— BEGIN Data records —

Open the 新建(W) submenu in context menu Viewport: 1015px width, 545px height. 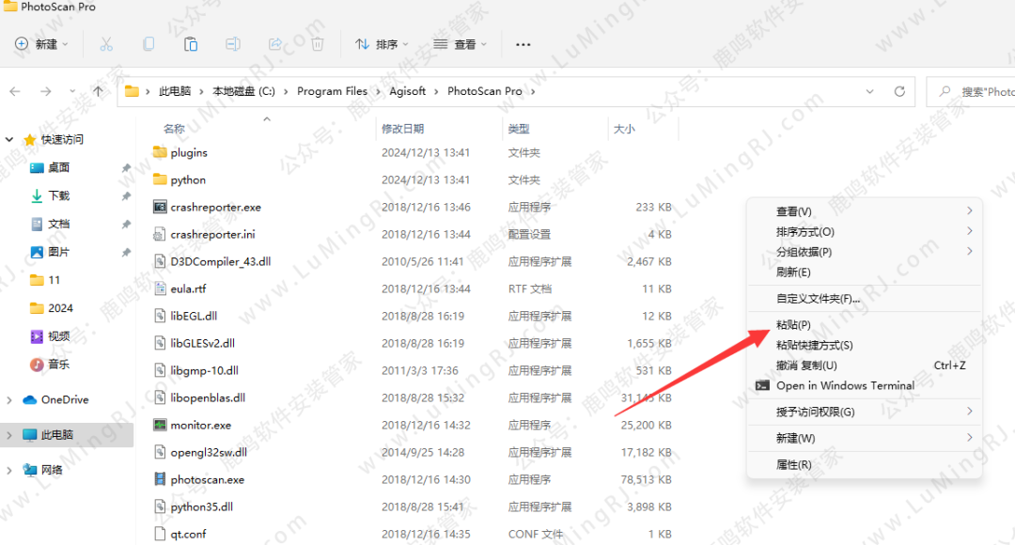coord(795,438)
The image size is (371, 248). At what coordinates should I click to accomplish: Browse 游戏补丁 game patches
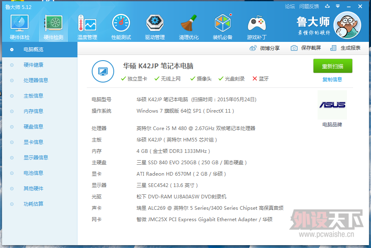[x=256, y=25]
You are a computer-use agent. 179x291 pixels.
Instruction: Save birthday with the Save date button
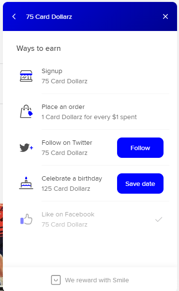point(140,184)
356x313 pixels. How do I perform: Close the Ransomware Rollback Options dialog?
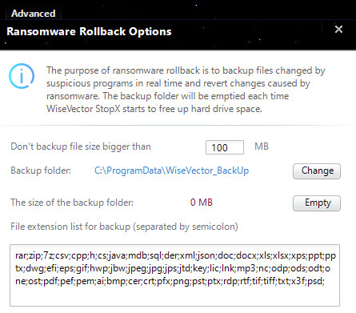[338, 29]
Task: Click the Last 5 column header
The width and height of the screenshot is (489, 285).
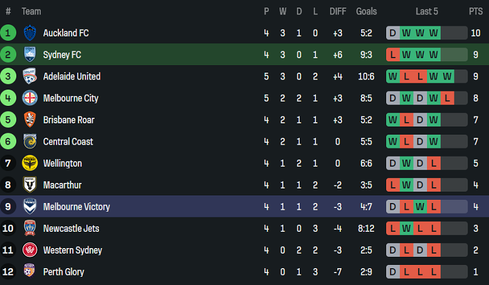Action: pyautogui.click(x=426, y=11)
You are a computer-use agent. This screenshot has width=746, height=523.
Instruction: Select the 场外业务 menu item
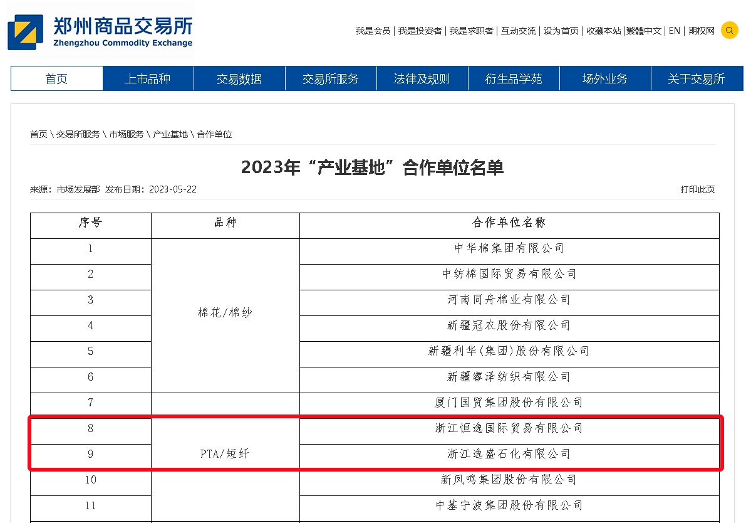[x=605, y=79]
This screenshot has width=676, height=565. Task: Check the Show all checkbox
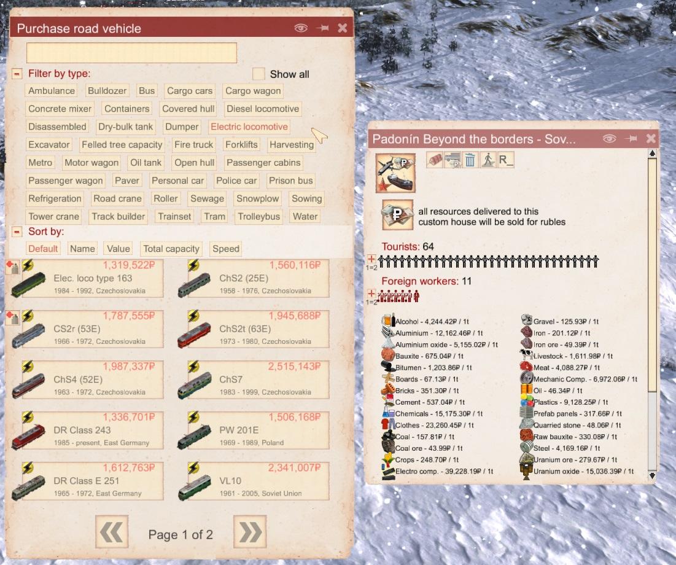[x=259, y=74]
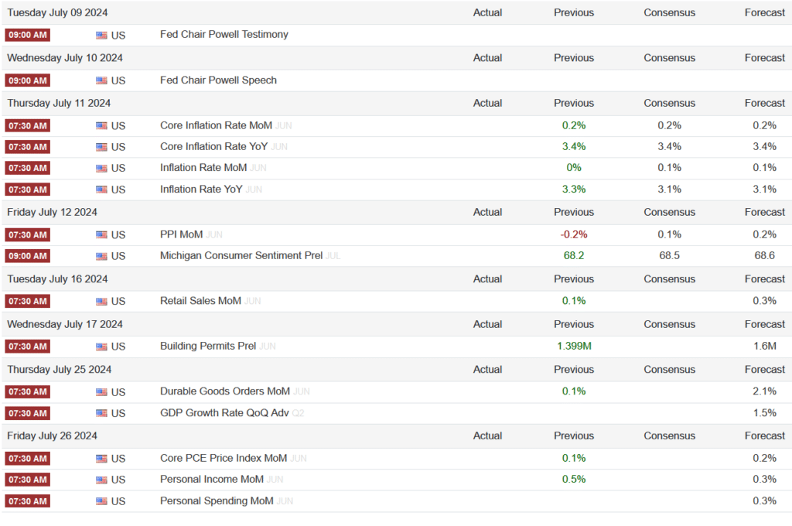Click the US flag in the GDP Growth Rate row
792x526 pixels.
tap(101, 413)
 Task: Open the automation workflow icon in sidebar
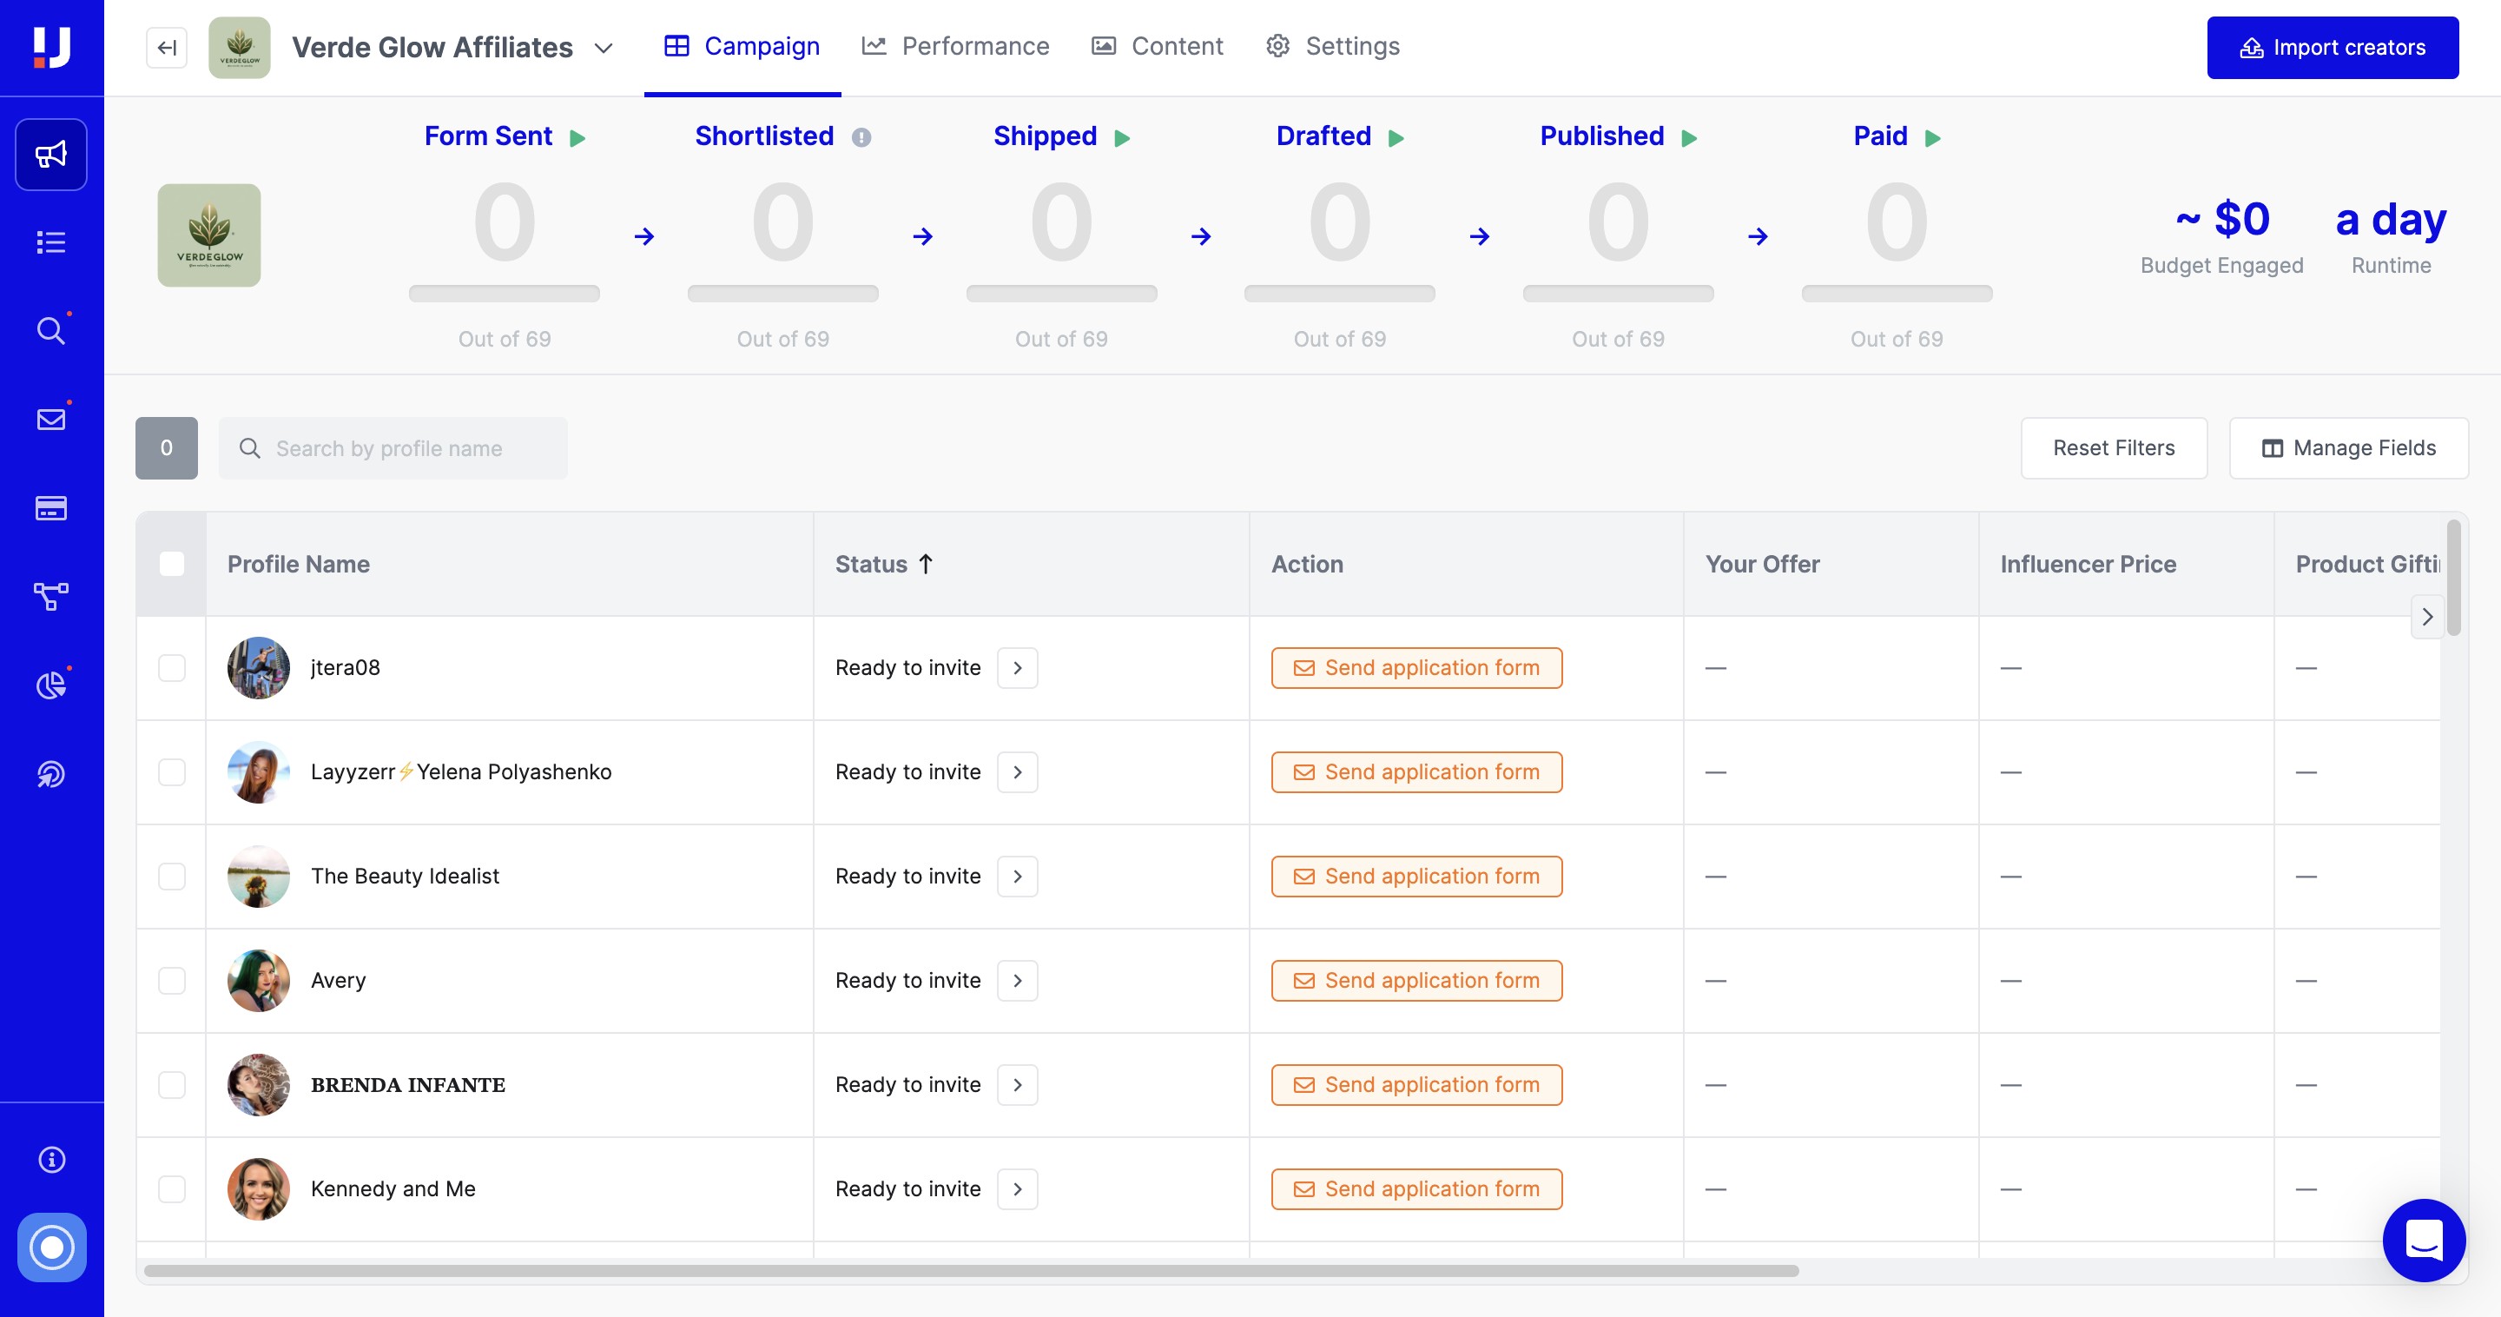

— END Data records —

List the stretch from the line containing "Task: Click the Last 5 column header" through the end of the rows as numbered lines, skipping any blank lines. Leave the pictures out.

1. Task: Click the Last 5 column header
2. The width and height of the screenshot is (489, 285).
3. Action: pyautogui.click(x=426, y=11)
4. You are a computer-use agent. This screenshot has width=746, height=523.
5. Instruction: Select the 场外业务 menu item
6. [x=605, y=79]
7. This screenshot has width=676, height=565. Task: Check the Show all checkbox
8. [x=259, y=74]
9. Click the US flag in the GDP Growth Rate row
10. 792x526 pixels.
11. tap(101, 413)
12.  Task: Open the automation workflow icon in sidebar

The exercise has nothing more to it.